### Text under study
◆ ◆ ◆ ◆ ◆

Friday, June 22, 2012


I returned to north Bengal last week for a short holiday in the Darjeeling hills. I spent my early childhood in north Bengal and it has always been my remembered fairyland. Nestled deep in the mountains is the delightful Glenburn Tea Estate, modelled as a remnant of the Raj. Glenburn is a tea
planters “burra bungalow”, complete with bearers serving hot cups of ‘cha’ and campfire dinners of gin and tonic, roast chicken and lemon soufflĂ©.
Raj nostalgia works beautifully to attract tourists but when an entire state remains trapped in nostalgia, as Bengal seems to be, then nostalgia becomes a force of deadly inertia. Even if Pranab Mukherjee becomes India’s first Bengali president, Bengal may never again experience a 21st century version of its famous 19th century renaissance or re-birth. Arriving at the dilapidated chaotic Bagdogra airport and driving on bumpy roads through shockingly primitive villages, it seems as if Bengal is in danger of being left far behind the new-age dynamo states like Gujarat and Tamil Nadu.

Banerjee’s victory last year created hopes of change. To be fair, her first year has been burdened by massive expectations. Struggling with an enormous debt, a deeply politicised society and a non-existent work culture, the change in government has not yet begun to change society. Bengal’s highly talented people, its greatest resource, continue to flee. The state is now so poor that soon Bengal will be the main supplier of domestic servants to the rest of India, as even Bihar slowly pulls out of the Bimaru trap. There is still no promise of industry returning to Bengal. A terrible possibility looms: are we witnessing the End of Bengal?

◆ ◆ ◆ ◆ ◆

### Recorded data
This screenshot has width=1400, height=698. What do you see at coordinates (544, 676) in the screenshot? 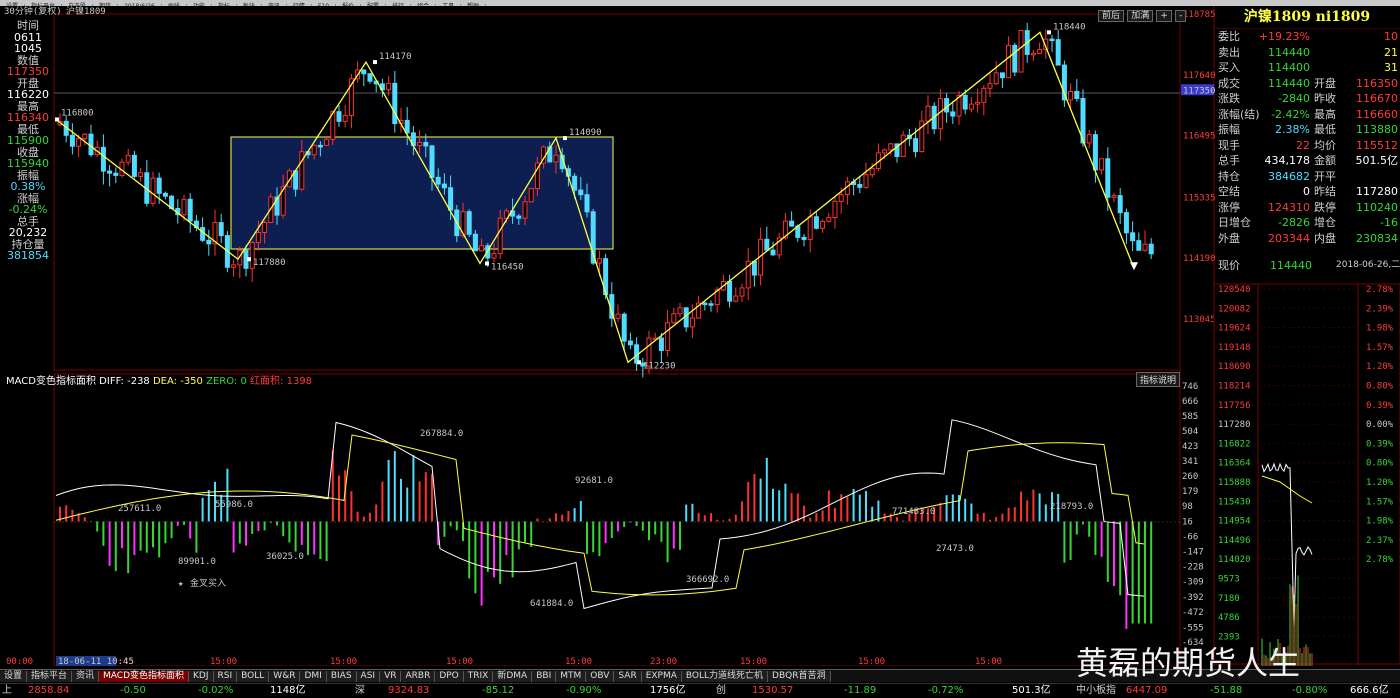
I see `indicator-tab: BBI` at bounding box center [544, 676].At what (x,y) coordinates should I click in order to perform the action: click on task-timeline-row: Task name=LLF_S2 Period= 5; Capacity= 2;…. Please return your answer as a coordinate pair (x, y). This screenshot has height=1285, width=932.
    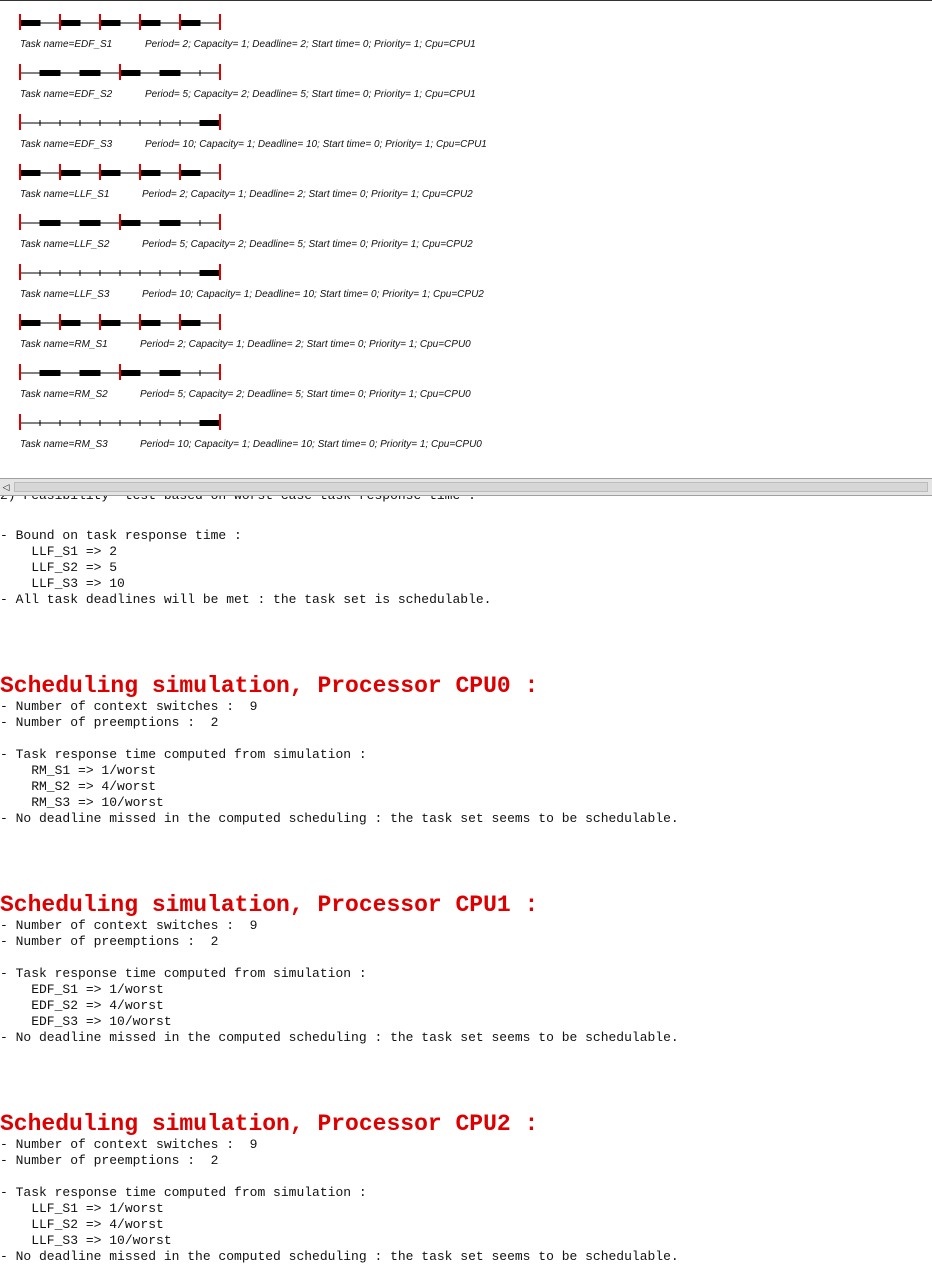
    Looking at the image, I should click on (466, 238).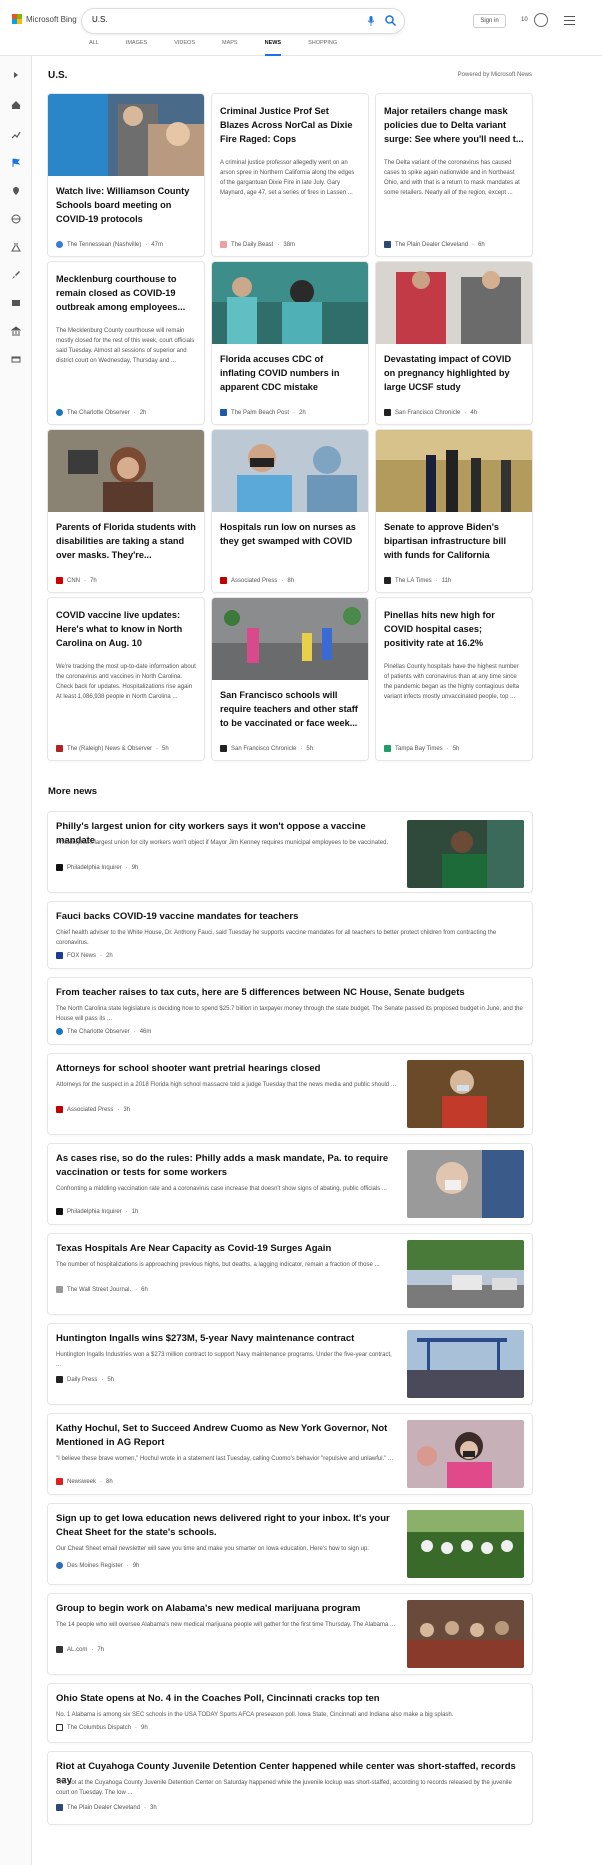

◆ ◆ ◆ ◆ ◆

### Instructions to follow
According to the piece on Bengal, why has the change in government not yet begun to change society? Answer in one to three sentences. The material here was drawn from a separate source.

### Solution for this exercise
The government is struggling with an enormous debt, a deeply politicised society and a non-existent work culture. Its first year has also been burdened by massive expectations.